→ **The task**
Copy each line of the data below in which the word "This" can be found.

→ **Exercise material**

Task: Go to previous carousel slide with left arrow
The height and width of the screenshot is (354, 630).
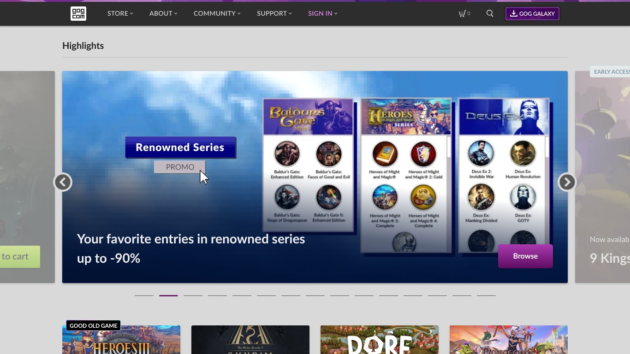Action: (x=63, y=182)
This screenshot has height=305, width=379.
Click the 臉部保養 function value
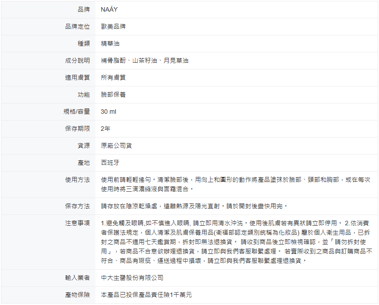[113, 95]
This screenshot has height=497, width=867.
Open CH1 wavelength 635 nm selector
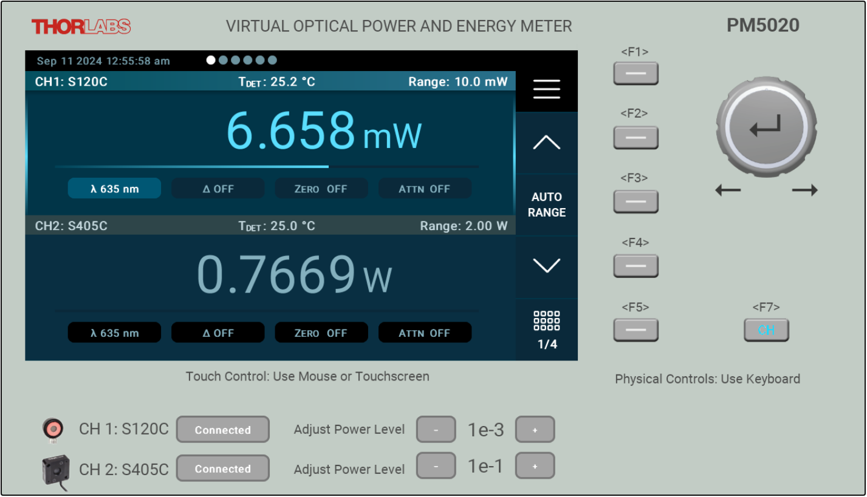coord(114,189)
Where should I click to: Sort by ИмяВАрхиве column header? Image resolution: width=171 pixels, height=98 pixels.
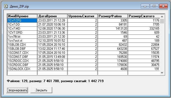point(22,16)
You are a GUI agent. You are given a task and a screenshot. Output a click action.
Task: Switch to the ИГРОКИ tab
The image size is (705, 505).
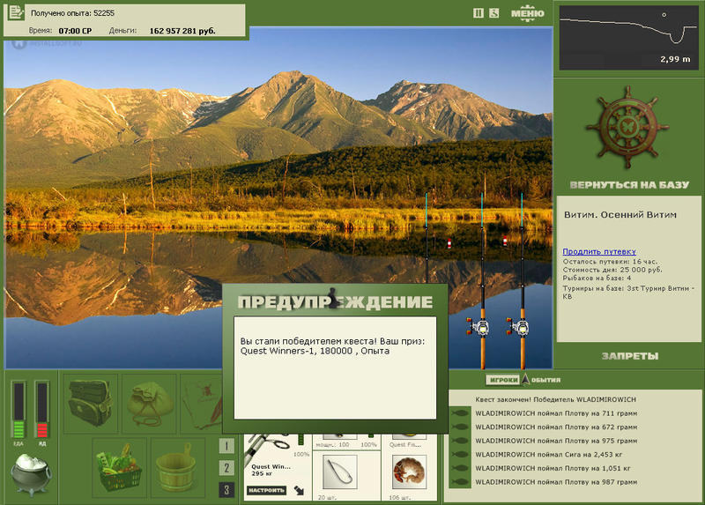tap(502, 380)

→ **Written solution**
This screenshot has height=305, width=379.
This screenshot has height=497, width=867.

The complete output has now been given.